- Metin Bölümü -
══════════
Şişmenin boyutlarıyla ilgili birkaç veri tablonun dehşetini ortaya koyabilir. Dünya Gayri Safi Hâsılası yaklaşık 60 trilyon dolardır, ancak küresel ekonomideki borç miktarı 700 trilyon doları bulmuştur. Borsa uzmanı Max Keiser bu durumu şöyle yorumluyor: “Kuşaklardır borç alınan para ile yaşamış olan İngiltere ve Amerika için bu kriz bir kıyamet günü senaryosudur.” (Max Keiser, Al Cazira Web, 15.09.08) Anglo-Sakson kapitalizmi (İngiltere ve Amerika), neoliberalizmi dünyaya dayatan iki temel aktördür. Üretim temelinde mevzi kaybettikçe bu ekonomiler spekülasyona kaydılar. Londra ve New York borsaları dünya parasının kabesi haline geldi. Yıllardır böyle yürününce gelinen nokta inanılmaz bir mali spekülasyon ve borç batağı olmuştur.

Öte yandan, bu borçların niteliği neoliberalizmin karakterinden dolayı değişmiştir. “1980’de finans sektöründeki borç miktarı finans dışı sektördeki borçların onda biriydi, şimdi yarısı seviyesine ulaşmıştır” (The Economist, Wall Street’s Crisis, , Mart 19, 2008). Böylece finans sektörü gerçek ekonomi aleyhine hızla büyümüş ve sermaye kaynaklarını kendine çekmiştir.

Spekülasyonun ekonomiyi nasıl sardığının bir diğer önemli kanıtı “şirket kârlarının kaynakları”dır. 1980’de Amerikan firmalarının kârlarının %10’u finans sektöründen geliyordu, 2007’de bu oran zirve yapmış %40’a çıkmıştır (The Economist, What went wrong, Mart19, 2008). ABD firmalarının kârlarının yarısına yakını mali spekülasyonlardan gelmektedir. “1994 ve 2000 arasında ABD’de finans sektörünün kârları ikiye katlandı. Bu yıllarda finans sektörü, şirket kârlarındaki yükselişin %75’ini meydana getirdi; bu oran 2000 ve 2003 arası daha yükselerek %80’e çıktı.” (Robert Went, The Deep Structure of the Present Moment) İki binli yıllarda kârlardaki yükselişin yüzde 80’i finans oyunlarından gelmektedir. Üretimle uğraşmak yerine finans oyunlarındaki “yaratıcılığı” arttırmak çok daha kolay bir yol olmuştu. Ekonomideki kanser tümörü son yirmi beş yılda sürekli büyümüştür.

Bu kanserleşmenin bir başka yönü de vardır. Kârların %40’nın geldiği finans sektöründe çalışanlar, tüm özel sektör çalışanlarının sadece %5’i kadardır. Bu rakam kârların nasıl gerçek üretimden ve artı-değerden koptuğunun en iyi kanıtıdır. Bu aynı zamanda Amerikan firmalarında yöneticilerin çılgın ücretlerini de açıklar. Şimdi bunlar yuttukları büyük paralarla süper lüks yaşamlarına devam ederken, ABD hazinesi batağı vatandaşlara nasıl yükleyeceğinin hesabını yapıyor. Buna da “kurtarma operasyonları” deniyor.
══════════
- Görev Kümesi -
1. Borç ve finans spekülasyonu üzerine olan metne göre şu soruları yanıtlayın:
(a) Dünya Gayri Safi Hâsılası yaklaşık kaç dolardır?
(b) 2007'de Amerikan firmalarının kârlarının yüzde kaçı finans sektöründen geliyordu?
(c) Finans sektöründe çalışanlar, tüm özel sektör çalışanlarının yüzde kaçı kadardır?
2. Borç ve finans spekülasyonu üzerine olan metinde "Öte yandan, bu" kelimelerinden "kaynaklarını kendine çekmiştir." kelimelerine kadar olan kısmı hiç değiştirmeden tekrar yazın.
Aşağıdaki satırlar bu çalışmada hiçbir rol oynamaz.

- Veri Kümesi Kesiti -
══════════
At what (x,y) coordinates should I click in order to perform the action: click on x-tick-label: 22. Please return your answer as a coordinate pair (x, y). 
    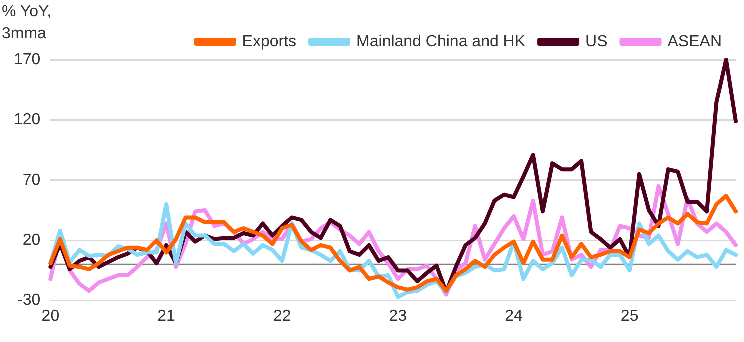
══════════
- Yazılı Cevaplarınız -
1.
(a) Yaklaşık 60 trilyon dolar.
(b) %40'ı.
(c) %5'i kadar.

2.
Öte yandan, bu borçların niteliği neoliberalizmin karakterinden dolayı değişmiştir. “1980’de finans sektöründeki borç miktarı finans dışı sektördeki borçların onda biriydi, şimdi yarısı seviyesine ulaşmıştır” (The Economist, Wall Street’s Crisis, , Mart 19, 2008). Böylece finans sektörü gerçek ekonomi aleyhine hızla büyümüş ve sermaye kaynaklarını kendine çekmiştir.